The Kingsway Partnership remains equally upbeat. Wilson Bowden development director Robert Grafton says that he is “feeling very positive”. Several huge spoil heaps of earth that were stored there have recently disappeared, so does this mean progress?


Grafton does not want to be drawn into details, and nor does JD Sports. “I am always hopeful,” says Grafton, smiling.


RDA chief executive John Hudson says: “I am really starting to feel very confident. We are now where we always wanted to be. Kingsway is not like a sealed-off industrial estate. We are making it into a proper place.”


If they seem pleased with what, to some, might seem like slow progress, it is because the project has been through a difficult journey.

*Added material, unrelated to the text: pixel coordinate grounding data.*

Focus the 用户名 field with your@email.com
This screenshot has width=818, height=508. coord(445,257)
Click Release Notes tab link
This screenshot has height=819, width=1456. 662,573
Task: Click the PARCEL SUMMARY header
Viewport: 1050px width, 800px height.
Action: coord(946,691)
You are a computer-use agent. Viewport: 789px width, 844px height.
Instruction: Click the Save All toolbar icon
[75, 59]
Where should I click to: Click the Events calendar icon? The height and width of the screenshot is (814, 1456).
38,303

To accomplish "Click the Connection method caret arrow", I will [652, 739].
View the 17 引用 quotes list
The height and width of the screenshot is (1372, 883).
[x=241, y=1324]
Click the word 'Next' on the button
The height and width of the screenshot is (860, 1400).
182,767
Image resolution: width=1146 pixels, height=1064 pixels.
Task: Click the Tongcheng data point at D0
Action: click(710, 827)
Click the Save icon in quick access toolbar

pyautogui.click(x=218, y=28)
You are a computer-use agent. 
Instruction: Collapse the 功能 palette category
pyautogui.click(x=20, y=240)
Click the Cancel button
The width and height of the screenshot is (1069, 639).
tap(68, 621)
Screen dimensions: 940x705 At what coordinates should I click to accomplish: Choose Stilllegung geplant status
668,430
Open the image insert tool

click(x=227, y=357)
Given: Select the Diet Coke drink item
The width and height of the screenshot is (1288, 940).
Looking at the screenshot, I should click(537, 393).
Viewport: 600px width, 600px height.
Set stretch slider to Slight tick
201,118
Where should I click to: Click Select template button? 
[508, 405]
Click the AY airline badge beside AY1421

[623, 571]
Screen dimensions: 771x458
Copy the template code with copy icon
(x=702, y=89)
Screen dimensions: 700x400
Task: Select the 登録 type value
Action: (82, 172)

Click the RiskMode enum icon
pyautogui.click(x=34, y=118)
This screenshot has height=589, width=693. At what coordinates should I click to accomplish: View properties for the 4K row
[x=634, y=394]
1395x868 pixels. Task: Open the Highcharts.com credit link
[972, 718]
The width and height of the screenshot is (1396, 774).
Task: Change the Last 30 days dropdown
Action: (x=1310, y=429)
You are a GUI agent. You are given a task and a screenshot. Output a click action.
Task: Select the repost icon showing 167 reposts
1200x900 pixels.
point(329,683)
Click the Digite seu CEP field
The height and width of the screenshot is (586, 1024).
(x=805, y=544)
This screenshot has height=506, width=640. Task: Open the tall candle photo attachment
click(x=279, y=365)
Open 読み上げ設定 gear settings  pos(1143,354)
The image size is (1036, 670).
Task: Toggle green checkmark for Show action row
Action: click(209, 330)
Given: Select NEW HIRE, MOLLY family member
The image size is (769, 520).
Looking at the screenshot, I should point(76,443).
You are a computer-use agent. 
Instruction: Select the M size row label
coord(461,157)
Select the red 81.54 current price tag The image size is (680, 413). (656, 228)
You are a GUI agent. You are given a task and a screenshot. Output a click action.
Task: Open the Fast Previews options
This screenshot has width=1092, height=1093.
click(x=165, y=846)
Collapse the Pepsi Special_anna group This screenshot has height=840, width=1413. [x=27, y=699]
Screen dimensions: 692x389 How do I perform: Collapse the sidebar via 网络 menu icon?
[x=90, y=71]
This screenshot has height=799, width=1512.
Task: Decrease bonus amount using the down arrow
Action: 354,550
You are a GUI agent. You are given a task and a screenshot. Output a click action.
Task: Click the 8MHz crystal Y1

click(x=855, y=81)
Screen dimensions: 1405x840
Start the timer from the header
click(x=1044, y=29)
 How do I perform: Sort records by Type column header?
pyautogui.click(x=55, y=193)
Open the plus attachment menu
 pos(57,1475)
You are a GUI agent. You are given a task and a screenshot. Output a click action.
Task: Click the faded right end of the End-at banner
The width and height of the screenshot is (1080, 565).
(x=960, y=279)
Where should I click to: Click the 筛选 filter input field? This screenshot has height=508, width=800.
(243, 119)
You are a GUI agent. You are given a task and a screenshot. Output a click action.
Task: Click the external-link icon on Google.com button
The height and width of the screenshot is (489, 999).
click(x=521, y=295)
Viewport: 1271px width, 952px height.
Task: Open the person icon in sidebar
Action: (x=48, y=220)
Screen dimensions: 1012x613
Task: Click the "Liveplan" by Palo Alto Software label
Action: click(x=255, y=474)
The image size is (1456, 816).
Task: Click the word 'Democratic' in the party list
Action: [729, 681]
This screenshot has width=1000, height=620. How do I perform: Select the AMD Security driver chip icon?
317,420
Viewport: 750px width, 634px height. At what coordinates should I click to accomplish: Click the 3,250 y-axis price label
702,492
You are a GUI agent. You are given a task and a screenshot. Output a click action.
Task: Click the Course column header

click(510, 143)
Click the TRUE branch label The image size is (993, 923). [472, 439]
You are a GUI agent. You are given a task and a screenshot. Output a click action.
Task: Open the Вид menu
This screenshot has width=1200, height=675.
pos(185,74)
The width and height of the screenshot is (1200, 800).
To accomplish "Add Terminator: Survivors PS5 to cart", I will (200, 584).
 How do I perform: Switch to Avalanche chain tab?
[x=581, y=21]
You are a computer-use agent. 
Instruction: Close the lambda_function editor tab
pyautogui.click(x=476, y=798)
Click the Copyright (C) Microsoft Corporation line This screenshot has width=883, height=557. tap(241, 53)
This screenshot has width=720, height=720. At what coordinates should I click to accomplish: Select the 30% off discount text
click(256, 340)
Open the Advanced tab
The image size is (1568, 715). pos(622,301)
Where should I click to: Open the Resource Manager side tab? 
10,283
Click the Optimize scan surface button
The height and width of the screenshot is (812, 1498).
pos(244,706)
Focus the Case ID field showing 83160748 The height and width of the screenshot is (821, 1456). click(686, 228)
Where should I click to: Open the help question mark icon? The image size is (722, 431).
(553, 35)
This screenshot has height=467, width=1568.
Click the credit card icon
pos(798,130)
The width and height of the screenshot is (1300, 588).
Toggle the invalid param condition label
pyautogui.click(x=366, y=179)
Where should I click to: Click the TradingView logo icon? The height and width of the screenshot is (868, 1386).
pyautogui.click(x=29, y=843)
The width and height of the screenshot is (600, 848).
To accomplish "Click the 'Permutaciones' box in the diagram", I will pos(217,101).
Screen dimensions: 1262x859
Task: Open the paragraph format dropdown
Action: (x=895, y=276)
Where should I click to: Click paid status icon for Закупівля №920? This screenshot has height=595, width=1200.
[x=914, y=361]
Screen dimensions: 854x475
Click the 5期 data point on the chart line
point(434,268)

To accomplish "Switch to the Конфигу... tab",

Over the 16 years since the idea for the park was first conceived, its backers have dealt with planning wrangles, ownership setbacks and site-clearance problems.


It has faced some vitriolic local debate and accusations of regeneration quangos wasting millions of pounds of taxpayers’ money.


On top of this, if JD Sports relocates to Kingsway, there are concerns about what will happen to its current depot at SEGRO’s Heywood Distribution Park, and to the hundred or so employees.


String of initiatives


The history of the Kingsway development goes back around two decades, to when the area was controlled by Lancashire county council and was in the hands of 100 different owners.


Despite a string of planning initiatives in the 1980s, not a lot happened and the original development partner, Tarmac, started to get cold feet. In the mid-1990s, it decided to move on and concentrate on its construction and aggregate divisions.


Wilson Bowden replaced Tarmac, and the partnership was born. The NWDA, which was established in the late 1990s, then took the bull by the horns and issued one of the biggest compulsory purchase orders ever seen in the UK. More than 90 landowners were targeted and the team began to look much more closely at the ragbag of brownfield and low-grade agricultural plots that it was about to inherit.


The site, which the development team proudly boasts is equivalent to 180 football pitches, now has all of its major ground-works completed, its landscaping in place and a new spine road connecting junction 21 of the M62 with the A664, the Kingsway-to-Rochdale bypass.


All it needs now is big occupiers. Local agents are keeping an eye on the development, not least because some major moves here could kickstart development at the giant Omega industrial and logistics park near Warrington, where no real progress has been made.


“We all keep talking about Omega at Warrington,” says Aherne, “but some genuine action at Kingsway would be the best way to get it moving.”


 


Deals on the site


Hi-tech storage firm Vindon Scientific, which has announced plans for further expansion across Europe, has taken the 29,500 sq ft next door to Takeuchi (below). It specialises in securely housing complex materials such as stem cells, DNA and biological matter in state-of-the-art sealed rooms and cabinets, many of which require exceptionally low cryogenic temperatures and steady humidities.


Japanese construction plant and equipment manufacturer Takeuchi has taken a 56,000 sq ft space on John Boyd Dunlop Drive, at the M62 end of the park, as its UK HQ. The company specialises in mini-excavators.


Kingsway is building a unit for Los Angeles-based glazing and stone products supplier CR Laurence, which has chosen the park for its European headquarters, after acquiring local firm Ebor last year. Construction is already well under way on the 71,000 sq ft, £6m deal, which features a special trade counter and showroom for clients.


 


Kingsway – the facts



  • Five industrial/warehousing units have been speculatively developed



  • Three remain on the market offering 19,679-34,307 sq ft. Each has at least 5% office space



  • The site will house 7,250 workers and generate a further 1,750 indirect jobs



  • It will add £250m-£350m to the local Rochdale economy over a 15-year period



  • Linked to Greater Manchester by the tram network



  • A village hub is planned, with cafés, a post office, a doctors’ surgery, a crèche and a range of small retail outlets



  • Planning permission has been granted for a hotel beside junction 21 of the M62.